(Records from a data collection)

^^^^^^^^

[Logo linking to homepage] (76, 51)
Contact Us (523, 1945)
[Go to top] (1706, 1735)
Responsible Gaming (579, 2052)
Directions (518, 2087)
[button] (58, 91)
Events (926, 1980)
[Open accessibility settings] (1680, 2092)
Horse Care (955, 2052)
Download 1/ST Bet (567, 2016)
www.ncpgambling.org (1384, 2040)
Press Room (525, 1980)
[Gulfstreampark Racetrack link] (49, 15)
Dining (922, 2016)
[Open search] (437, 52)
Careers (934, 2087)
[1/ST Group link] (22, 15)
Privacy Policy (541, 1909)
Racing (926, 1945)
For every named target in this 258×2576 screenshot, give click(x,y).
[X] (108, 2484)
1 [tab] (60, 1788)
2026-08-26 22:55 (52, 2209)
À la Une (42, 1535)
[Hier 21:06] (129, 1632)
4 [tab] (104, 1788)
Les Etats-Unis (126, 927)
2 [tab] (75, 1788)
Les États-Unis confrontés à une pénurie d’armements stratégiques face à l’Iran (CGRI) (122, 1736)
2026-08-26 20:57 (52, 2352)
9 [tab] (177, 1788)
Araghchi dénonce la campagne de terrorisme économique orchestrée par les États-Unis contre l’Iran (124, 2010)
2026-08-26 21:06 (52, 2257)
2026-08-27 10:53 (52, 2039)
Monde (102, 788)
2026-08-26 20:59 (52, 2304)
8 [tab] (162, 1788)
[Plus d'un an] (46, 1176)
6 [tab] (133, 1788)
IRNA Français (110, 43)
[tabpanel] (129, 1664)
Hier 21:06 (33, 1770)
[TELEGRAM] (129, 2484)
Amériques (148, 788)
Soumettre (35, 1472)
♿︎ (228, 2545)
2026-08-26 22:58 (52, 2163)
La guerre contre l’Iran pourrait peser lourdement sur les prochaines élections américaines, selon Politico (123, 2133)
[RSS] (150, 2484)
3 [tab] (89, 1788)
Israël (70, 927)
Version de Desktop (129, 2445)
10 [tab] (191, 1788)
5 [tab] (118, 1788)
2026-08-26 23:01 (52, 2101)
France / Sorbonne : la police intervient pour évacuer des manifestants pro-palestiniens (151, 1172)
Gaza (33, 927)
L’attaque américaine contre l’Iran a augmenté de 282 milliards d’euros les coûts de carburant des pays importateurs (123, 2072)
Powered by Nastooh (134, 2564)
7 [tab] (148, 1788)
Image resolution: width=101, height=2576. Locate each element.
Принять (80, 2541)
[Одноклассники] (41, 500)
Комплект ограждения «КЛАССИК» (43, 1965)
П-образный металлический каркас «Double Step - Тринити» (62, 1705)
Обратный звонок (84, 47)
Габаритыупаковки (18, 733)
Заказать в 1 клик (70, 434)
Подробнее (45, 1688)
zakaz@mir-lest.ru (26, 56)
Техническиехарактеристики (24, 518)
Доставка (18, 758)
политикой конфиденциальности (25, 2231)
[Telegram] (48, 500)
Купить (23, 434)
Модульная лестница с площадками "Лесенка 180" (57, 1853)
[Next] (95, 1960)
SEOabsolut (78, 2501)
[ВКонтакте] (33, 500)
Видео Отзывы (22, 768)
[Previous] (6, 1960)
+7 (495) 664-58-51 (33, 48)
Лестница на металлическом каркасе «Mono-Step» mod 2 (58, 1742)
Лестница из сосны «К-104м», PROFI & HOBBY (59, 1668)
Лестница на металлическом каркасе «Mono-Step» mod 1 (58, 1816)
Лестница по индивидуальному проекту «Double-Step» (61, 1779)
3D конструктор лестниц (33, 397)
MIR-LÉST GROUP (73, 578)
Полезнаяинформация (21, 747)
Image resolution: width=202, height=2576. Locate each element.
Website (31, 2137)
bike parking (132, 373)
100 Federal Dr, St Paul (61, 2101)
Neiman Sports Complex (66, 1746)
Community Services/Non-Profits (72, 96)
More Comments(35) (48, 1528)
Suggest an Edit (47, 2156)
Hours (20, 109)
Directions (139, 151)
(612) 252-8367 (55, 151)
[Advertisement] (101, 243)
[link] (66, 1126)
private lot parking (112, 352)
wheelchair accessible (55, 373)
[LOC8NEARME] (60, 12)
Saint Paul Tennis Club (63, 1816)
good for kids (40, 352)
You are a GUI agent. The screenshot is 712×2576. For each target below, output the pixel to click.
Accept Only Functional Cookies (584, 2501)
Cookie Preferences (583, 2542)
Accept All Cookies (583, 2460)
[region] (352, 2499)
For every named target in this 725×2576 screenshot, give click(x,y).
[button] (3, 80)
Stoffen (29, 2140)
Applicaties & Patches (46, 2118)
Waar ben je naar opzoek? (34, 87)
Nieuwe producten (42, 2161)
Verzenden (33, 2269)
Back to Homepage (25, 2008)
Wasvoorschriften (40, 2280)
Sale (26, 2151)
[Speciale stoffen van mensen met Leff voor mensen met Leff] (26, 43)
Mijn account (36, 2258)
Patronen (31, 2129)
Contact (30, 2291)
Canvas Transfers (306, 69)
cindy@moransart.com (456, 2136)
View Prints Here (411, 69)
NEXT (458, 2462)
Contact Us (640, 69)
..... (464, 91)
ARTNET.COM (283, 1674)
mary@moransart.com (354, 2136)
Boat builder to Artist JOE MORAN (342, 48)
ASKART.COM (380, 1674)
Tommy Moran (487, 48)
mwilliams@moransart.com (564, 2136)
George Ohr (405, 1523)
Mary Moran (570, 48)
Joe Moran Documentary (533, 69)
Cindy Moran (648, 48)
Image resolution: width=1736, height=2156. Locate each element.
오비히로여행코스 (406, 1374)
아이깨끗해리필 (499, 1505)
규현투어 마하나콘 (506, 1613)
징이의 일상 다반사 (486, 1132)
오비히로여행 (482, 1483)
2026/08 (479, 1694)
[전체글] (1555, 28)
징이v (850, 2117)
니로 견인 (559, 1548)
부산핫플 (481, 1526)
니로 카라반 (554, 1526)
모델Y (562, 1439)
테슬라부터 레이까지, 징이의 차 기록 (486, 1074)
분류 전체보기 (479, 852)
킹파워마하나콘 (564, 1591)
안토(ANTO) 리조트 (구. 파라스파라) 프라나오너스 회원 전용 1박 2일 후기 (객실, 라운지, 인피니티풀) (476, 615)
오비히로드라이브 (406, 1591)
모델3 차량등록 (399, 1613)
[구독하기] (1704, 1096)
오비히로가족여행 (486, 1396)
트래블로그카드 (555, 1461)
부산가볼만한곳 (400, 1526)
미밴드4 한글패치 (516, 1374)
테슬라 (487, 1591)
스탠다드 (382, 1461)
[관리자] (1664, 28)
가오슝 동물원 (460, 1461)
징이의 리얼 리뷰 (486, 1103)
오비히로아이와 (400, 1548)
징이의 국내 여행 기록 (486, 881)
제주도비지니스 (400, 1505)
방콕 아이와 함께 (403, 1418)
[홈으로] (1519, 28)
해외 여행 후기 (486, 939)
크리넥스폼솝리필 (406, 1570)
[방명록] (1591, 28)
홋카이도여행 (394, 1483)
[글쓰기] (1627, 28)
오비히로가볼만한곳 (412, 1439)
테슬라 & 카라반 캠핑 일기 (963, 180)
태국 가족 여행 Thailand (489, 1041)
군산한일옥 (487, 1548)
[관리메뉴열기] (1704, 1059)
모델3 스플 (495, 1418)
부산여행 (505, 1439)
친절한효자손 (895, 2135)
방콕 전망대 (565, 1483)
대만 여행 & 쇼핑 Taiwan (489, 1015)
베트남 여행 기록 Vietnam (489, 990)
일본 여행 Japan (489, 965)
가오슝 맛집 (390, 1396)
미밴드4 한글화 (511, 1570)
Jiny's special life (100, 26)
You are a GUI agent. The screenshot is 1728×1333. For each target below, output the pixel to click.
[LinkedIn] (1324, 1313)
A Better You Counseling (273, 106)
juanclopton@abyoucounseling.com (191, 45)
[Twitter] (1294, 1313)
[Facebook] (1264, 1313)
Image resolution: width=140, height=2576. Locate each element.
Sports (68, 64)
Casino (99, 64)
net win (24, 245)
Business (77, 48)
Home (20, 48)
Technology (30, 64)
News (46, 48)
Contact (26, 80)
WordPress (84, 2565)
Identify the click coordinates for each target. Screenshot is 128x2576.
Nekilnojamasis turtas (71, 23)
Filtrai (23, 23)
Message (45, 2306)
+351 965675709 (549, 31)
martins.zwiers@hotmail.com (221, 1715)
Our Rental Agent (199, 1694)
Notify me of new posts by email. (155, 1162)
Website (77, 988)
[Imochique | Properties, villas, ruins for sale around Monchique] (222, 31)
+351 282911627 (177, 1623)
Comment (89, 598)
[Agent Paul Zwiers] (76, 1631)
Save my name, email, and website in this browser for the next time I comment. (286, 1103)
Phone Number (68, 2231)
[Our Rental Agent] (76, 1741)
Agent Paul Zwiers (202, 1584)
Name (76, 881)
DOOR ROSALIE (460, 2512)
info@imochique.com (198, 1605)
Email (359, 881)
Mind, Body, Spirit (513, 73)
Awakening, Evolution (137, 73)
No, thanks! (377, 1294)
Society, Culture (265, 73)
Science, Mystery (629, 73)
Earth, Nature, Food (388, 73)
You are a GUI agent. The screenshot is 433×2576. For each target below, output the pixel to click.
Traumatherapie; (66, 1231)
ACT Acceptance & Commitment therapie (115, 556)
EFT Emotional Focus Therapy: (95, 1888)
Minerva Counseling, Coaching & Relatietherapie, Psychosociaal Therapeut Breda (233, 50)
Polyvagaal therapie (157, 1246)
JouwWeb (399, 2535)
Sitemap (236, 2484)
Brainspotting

^^^^^^^^

TASK DESCRIPTION:
Start with the line above that contains "Nieuwe producten (42, 2161)" and end with the line that contains "cindy@moransart.com (456, 2136)". Write out those lines exactly, and only those.

FINISHED EXERCISE:
Nieuwe producten (42, 2161)
Verzenden (33, 2269)
Back to Homepage (25, 2008)
Wasvoorschriften (40, 2280)
Sale (26, 2151)
[Speciale stoffen van mensen met Leff voor mensen met Leff] (26, 43)
Mijn account (36, 2258)
Patronen (31, 2129)
Contact (30, 2291)
Canvas Transfers (306, 69)
cindy@moransart.com (456, 2136)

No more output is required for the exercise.